*Work request*
Among the entries below, find the lines with "computer" and copy them.

(Saved data entries)
▬▬▬
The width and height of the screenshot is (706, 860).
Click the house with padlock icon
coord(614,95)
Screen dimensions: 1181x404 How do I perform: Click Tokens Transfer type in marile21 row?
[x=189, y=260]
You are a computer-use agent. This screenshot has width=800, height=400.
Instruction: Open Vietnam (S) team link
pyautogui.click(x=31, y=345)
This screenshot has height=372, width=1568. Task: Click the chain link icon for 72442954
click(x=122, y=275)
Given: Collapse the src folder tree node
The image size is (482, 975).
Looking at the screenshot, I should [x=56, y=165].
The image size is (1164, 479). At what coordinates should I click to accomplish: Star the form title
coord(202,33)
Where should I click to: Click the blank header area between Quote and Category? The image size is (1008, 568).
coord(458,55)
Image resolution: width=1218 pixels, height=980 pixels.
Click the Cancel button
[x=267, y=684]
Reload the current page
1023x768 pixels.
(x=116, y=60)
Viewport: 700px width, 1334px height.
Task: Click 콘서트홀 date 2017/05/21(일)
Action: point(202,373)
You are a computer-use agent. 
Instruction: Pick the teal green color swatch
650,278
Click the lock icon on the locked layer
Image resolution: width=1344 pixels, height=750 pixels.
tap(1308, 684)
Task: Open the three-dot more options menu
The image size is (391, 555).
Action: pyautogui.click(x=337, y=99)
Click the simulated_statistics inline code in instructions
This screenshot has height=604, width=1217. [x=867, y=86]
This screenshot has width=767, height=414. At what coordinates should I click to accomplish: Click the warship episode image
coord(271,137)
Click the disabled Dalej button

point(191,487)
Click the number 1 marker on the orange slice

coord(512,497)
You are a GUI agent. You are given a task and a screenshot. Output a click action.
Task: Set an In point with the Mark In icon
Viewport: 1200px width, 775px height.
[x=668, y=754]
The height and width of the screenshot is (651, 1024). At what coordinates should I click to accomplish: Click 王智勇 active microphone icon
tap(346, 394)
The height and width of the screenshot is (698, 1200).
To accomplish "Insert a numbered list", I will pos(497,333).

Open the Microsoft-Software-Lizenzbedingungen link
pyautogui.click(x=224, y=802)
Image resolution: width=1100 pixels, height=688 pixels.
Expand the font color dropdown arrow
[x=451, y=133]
▬▬▬
*Exercise solution*
You are a computer-use agent. This screenshot has width=800, height=400.
You are a computer-use agent. 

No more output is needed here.